QUOTED PASSAGE:
----

From: Matthew Dillon <dillon@xxxxxxxxxxxxxxxxxxxx>
Date: Wed, 30 Jan 2008 10:25:26 -0800 (PST)

:This is a nasty situation with NFS and we definitely will come up with a =
:better way.  I am planning to develop a distributed file system (hopefull=
:to be part of DragonFly), and I have some ideas, mainly involving public =
:key cryptography.
:> Also, what authentication mechanism would be used across nodes in a
:> cluster: NIS, LDAP, or something else?
:I think the system should be designed in a way that not every node in the=
:cluster needs to know about all authentication information.  It should be=
:possible to establish trust relationships between machines (or specific=20
:users of these machines, of course).  Then a user id wouldn't be unique i=
:itself, but would require a qualifier, describing where this user id=20
:originates from.  You'd see users like "corecode@chlamydia.fs.ei.tum.de" =
:instead of only "corecode".  Authentication then would run as a part of=20
:the cluster protocol.  That's only my vision, though.  I don't think ther=
:is anything set in stone yet.
:   simon

    Here's my take on it.  First, I think the remote access needs to have
    certain components integrated with the local filesystem itself, and
    part of my design of HAMMER took that into account.

----

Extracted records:
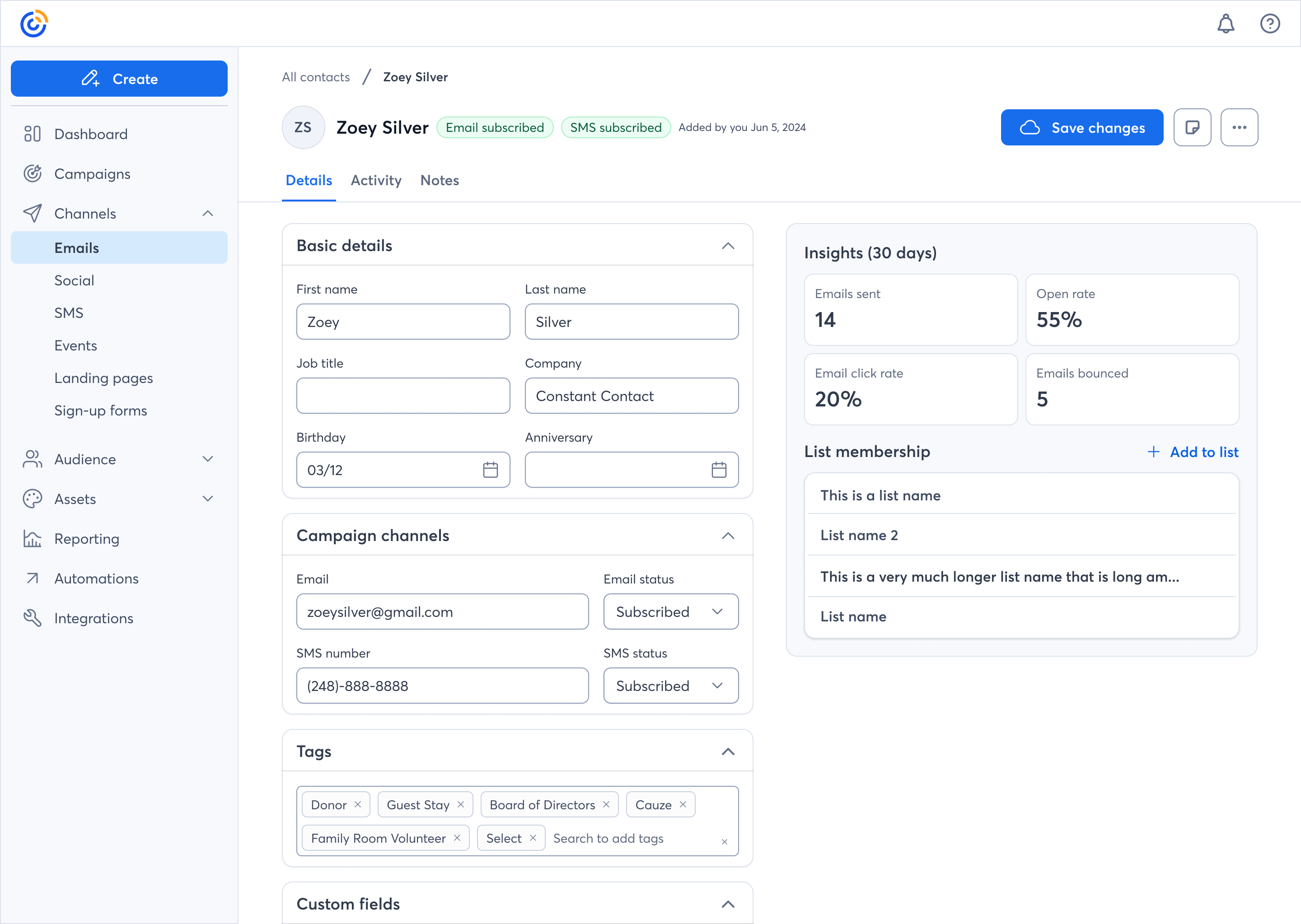The height and width of the screenshot is (924, 1301).
Task: Collapse the Basic details section
Action: click(728, 246)
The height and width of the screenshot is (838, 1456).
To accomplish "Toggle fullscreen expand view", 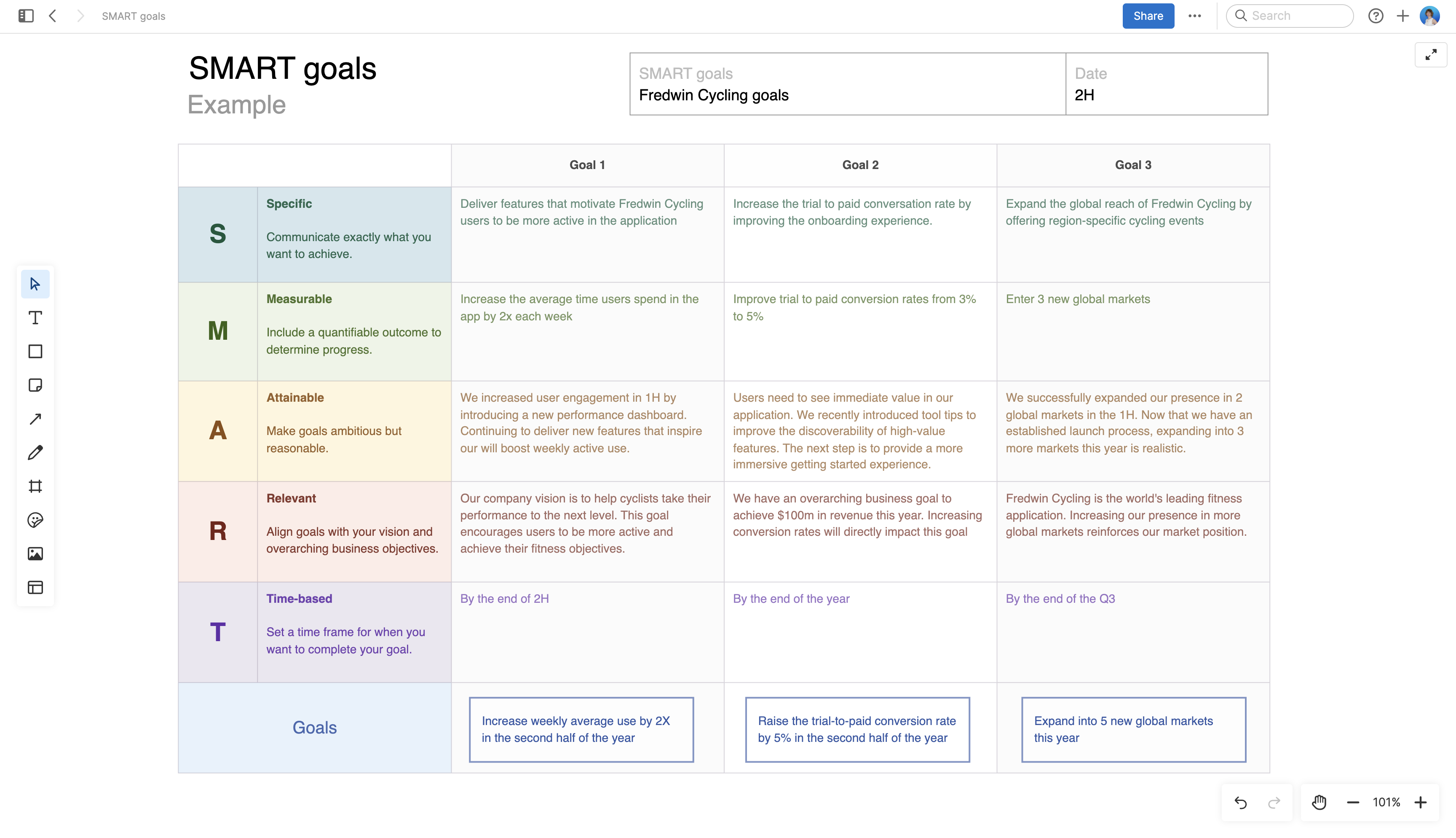I will pos(1431,55).
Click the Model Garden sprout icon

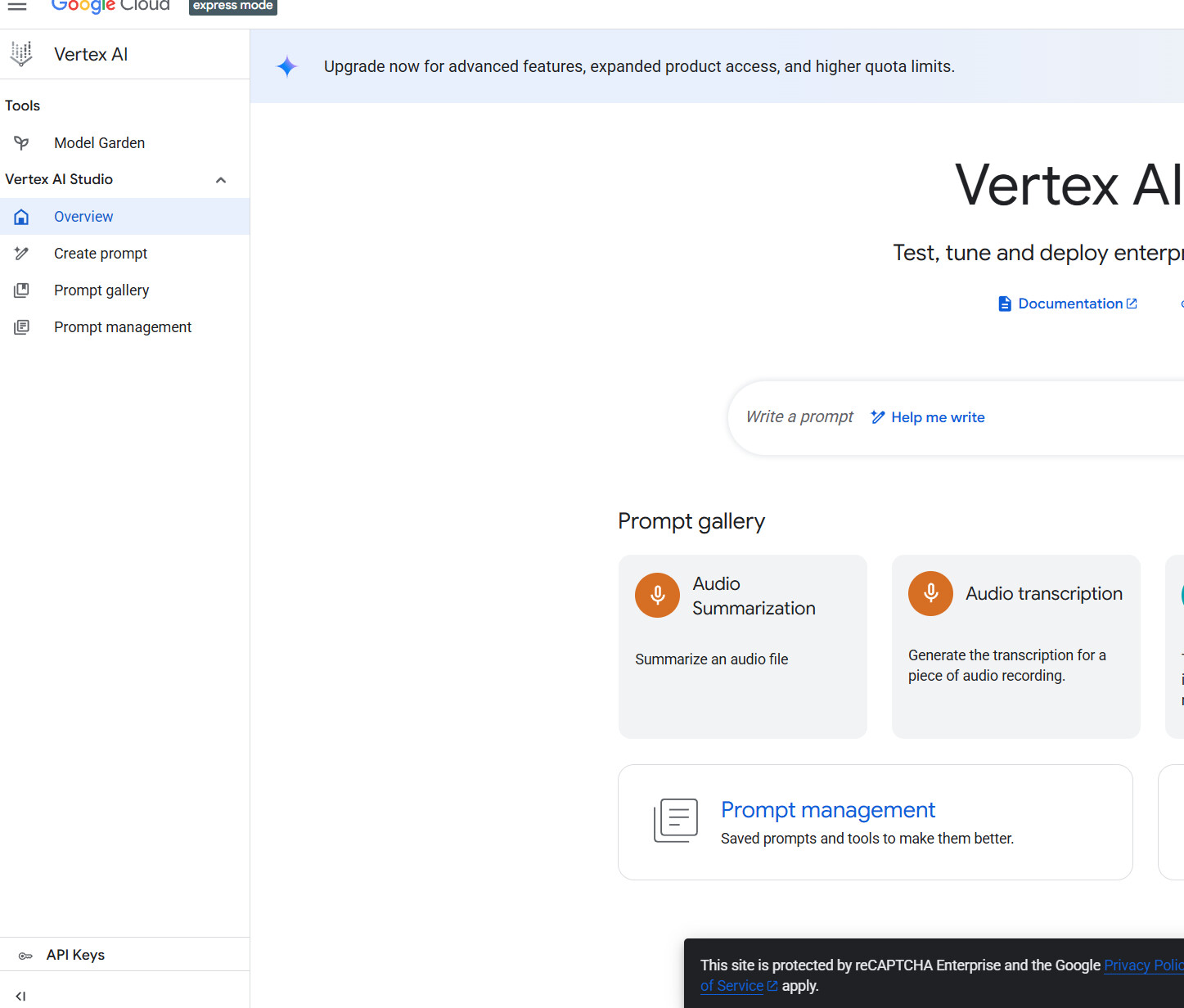[21, 143]
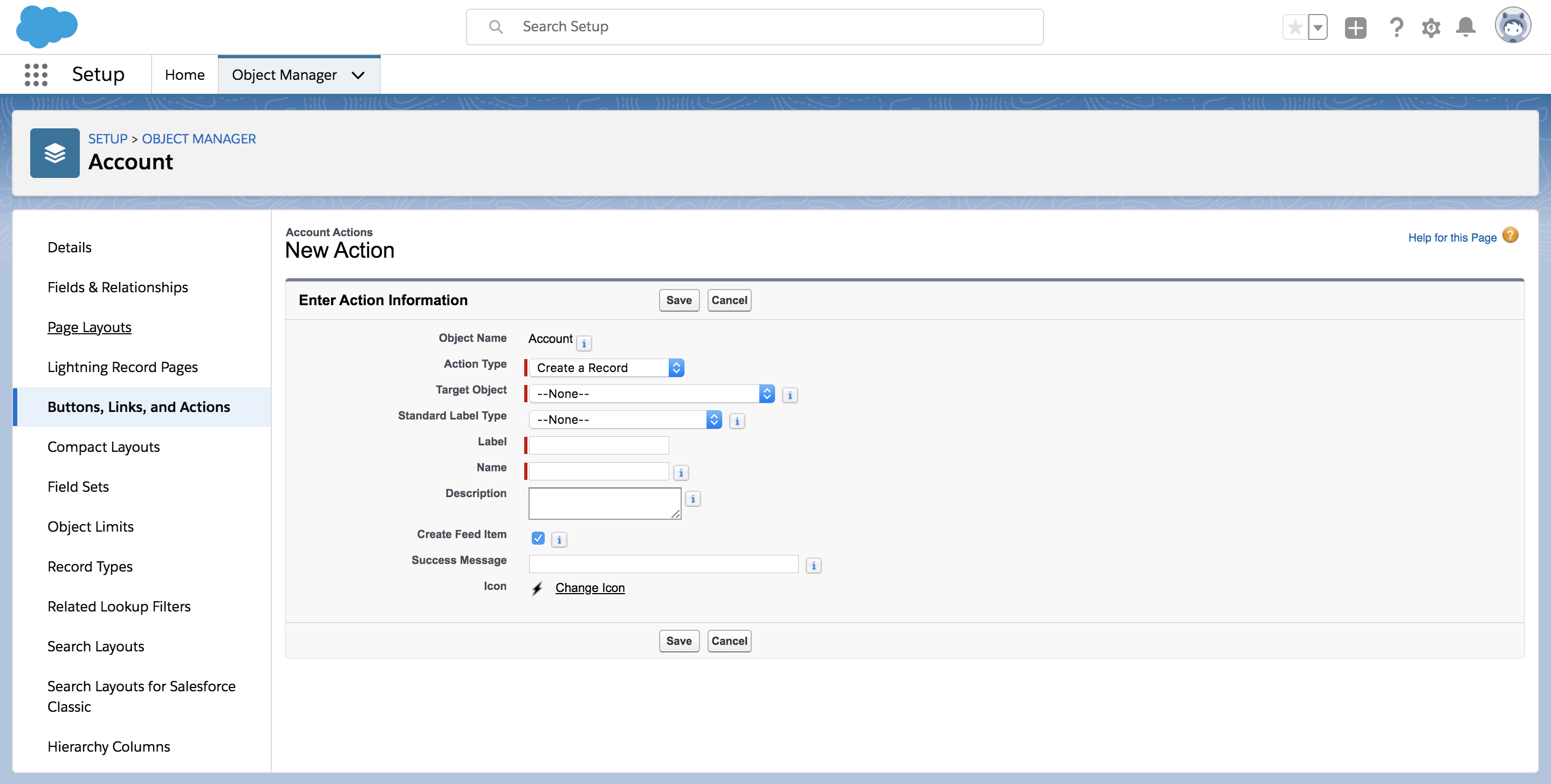Click the favorites star icon
The image size is (1551, 784).
(x=1295, y=27)
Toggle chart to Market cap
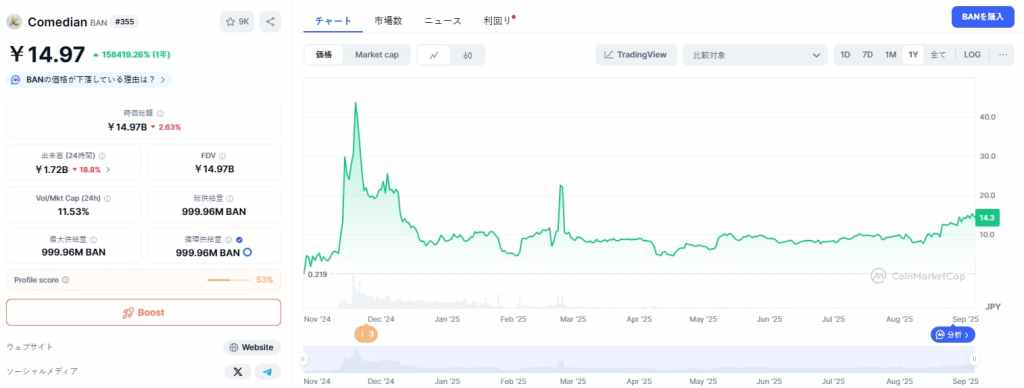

----

GIVEN REQUEST 1:
Answer from the email excerpt:
(a) On what date was the message sent?
(b) What kind of cryptography do the quoted writer's ideas for a distributed file system mainly involve?
(c) Which design does the reply say took remote access into account?
GIVEN REQUEST 2: Arrange the rows as a numbered list, starting at the line that contains "Click the Model Garden sprout icon" and ending at the last line of the rows. Omit blank lines and the pictures.
The rows have no connection to the email excerpt; treat each as separate material.

TASK SOLUTION 1:
(a) Wed, 30 Jan 2008
(b) Public key cryptography
(c) HAMMER

TASK SOLUTION 2:
1. Click the Model Garden sprout icon
2. [21, 143]
3. Click the favorites star icon
4. The image size is (1551, 784).
5. (x=1295, y=27)
6. Toggle chart to Market cap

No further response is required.